If the majority view is accepted, Hawaii Kai, receiving rentals from the land in greater percentages than Bishop immediately after the execution of leases, can apply these rentals to immediately pay off lot development costs of unleased lots and recoup them later when the lot is leased. But Bishop, the owner of the lots, on the other hand, is unable to apply lease rentals from other lots to pay taxes on unleased lots. Hawaii Kai does not have to pay interest on these payments. Hawaii Kai does not have to worry about recoupment of lot development costs on unleased lots because these costs must be paid by the lessee if and when the lot is leased, and this can be an indefinite period after the termination of The Agreement. Furthermore, the Lot Development Cost can include interest because Hawaii Kai has the exclusive right to determine the amount of this cost. Likewise, Hawaii Kai, after the lot is leased and accumulated taxes and accumulated basic rentals are paid, will receive the difference between the fixed annual rental and the basic rental for the first 30-year period of the lease, which may be 30 or 40 years after the termination of The Agreement.

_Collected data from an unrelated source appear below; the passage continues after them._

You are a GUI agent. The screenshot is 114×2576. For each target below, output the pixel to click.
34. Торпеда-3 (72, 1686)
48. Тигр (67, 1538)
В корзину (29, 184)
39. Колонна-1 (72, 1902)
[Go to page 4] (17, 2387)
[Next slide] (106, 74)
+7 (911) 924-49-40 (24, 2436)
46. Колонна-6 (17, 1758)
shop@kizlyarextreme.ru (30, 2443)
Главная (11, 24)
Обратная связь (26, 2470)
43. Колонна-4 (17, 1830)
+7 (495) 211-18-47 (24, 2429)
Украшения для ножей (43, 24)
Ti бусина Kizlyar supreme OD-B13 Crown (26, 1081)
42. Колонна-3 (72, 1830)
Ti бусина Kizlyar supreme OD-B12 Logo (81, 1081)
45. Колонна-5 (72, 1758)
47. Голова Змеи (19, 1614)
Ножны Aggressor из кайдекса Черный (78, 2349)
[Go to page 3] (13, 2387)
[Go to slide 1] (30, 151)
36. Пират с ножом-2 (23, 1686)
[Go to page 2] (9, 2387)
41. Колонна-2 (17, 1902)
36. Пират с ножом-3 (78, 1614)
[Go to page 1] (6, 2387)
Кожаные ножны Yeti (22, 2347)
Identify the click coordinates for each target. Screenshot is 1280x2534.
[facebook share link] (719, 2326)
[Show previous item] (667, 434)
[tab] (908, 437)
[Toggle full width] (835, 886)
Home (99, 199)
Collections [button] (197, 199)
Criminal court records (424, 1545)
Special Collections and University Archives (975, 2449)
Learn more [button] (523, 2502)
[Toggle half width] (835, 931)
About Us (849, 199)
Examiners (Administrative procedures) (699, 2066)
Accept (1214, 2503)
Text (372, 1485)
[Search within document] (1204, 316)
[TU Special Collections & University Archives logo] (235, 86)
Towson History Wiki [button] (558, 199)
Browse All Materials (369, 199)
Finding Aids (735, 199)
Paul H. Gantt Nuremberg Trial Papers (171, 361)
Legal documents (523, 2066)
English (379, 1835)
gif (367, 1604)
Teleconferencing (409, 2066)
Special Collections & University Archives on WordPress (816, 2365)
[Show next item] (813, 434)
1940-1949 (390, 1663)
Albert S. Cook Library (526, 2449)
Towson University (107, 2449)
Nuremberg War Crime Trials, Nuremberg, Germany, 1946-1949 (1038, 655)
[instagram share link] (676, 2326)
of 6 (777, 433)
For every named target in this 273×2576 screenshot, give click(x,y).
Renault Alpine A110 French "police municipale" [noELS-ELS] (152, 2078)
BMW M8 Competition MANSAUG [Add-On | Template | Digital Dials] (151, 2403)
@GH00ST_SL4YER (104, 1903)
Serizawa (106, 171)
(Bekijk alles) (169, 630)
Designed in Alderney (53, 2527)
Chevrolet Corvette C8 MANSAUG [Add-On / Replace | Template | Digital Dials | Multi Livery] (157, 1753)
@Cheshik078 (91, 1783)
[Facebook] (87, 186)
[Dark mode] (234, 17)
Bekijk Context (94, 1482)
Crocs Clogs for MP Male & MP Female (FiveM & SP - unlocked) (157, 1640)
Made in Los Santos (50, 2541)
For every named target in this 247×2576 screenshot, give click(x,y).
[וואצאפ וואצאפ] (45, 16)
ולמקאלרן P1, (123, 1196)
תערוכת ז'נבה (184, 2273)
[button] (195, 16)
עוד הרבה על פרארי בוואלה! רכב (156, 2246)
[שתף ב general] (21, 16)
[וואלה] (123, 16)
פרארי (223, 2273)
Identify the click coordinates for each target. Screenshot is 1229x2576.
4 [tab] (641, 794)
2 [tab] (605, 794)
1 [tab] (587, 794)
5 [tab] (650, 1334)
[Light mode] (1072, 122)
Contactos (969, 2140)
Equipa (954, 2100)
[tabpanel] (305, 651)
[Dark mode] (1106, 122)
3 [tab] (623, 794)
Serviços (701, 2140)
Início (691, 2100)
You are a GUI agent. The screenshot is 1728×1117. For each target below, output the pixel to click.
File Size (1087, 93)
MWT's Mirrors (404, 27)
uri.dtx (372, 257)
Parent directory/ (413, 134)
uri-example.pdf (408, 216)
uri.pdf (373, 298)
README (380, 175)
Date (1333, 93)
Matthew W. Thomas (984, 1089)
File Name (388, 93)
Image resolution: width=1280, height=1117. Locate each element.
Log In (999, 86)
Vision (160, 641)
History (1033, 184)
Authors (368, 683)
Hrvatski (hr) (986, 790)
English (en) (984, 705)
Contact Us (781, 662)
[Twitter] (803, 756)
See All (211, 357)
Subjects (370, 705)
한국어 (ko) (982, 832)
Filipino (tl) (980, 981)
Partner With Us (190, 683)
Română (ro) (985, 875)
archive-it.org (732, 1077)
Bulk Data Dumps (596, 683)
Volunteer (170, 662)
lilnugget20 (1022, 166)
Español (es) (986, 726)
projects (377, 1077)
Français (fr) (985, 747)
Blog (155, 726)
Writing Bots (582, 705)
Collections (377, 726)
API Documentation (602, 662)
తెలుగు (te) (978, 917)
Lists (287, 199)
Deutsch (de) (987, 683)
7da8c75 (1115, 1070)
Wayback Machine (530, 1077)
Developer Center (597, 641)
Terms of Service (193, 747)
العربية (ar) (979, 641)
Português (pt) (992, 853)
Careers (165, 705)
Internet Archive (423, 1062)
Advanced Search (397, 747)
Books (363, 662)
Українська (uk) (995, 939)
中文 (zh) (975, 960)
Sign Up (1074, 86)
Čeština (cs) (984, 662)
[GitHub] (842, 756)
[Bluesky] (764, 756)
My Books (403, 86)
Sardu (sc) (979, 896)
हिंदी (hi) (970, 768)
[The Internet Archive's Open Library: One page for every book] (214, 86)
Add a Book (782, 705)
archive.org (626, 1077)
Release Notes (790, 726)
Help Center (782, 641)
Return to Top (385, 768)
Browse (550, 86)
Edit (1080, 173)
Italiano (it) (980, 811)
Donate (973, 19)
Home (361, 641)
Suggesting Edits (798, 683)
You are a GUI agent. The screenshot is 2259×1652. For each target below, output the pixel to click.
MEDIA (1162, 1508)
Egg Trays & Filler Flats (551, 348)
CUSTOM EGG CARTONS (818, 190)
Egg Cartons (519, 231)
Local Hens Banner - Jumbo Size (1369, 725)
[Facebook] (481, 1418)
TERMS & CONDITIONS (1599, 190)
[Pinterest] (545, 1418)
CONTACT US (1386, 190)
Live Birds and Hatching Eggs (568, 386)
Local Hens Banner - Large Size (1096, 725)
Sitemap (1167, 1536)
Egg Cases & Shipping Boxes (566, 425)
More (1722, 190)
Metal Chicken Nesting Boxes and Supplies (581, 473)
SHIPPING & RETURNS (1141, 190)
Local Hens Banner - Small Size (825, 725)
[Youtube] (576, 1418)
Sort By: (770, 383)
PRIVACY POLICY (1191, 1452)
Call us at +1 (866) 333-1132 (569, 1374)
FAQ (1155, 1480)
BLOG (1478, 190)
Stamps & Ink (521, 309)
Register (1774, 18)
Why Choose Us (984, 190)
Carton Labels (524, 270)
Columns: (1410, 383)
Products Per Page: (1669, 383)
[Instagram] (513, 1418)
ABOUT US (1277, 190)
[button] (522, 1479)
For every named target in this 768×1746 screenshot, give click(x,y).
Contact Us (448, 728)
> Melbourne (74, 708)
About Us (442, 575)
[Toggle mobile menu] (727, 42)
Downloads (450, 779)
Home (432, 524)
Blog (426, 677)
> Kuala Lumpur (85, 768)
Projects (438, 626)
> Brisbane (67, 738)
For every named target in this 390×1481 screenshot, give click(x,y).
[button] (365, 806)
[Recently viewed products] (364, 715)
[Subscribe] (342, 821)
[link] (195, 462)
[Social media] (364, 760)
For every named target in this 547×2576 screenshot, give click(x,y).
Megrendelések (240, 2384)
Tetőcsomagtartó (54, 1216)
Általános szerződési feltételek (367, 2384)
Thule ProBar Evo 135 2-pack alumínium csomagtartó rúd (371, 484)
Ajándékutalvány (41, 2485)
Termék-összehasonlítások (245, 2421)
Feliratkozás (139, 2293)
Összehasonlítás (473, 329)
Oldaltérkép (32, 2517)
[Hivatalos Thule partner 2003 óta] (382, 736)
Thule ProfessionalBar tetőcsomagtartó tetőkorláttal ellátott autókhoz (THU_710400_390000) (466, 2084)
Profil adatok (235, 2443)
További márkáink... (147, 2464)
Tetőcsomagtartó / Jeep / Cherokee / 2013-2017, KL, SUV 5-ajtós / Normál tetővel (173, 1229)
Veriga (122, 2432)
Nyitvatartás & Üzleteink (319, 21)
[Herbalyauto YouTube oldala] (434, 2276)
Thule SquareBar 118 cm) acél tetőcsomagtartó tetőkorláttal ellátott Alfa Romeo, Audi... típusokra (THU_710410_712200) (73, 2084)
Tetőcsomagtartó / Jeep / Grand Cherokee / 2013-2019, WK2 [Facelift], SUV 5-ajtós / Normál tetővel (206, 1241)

Judgment should be entered declaring that Bishop is *241entitled to reimburse itself for sums which it may have “paid” for taxes on unleased lots from lease rentals received from lessees of other residential, apartment, hotel and commercial lots, other than Hawaii Kai or organizations controlling it or controlled by it, and from said lease rentals to first pay all real property taxes “payable” on unleased lots in any subdivision under the provisions of P-8 (a).

 Section 227-1, R.L.H. 1955.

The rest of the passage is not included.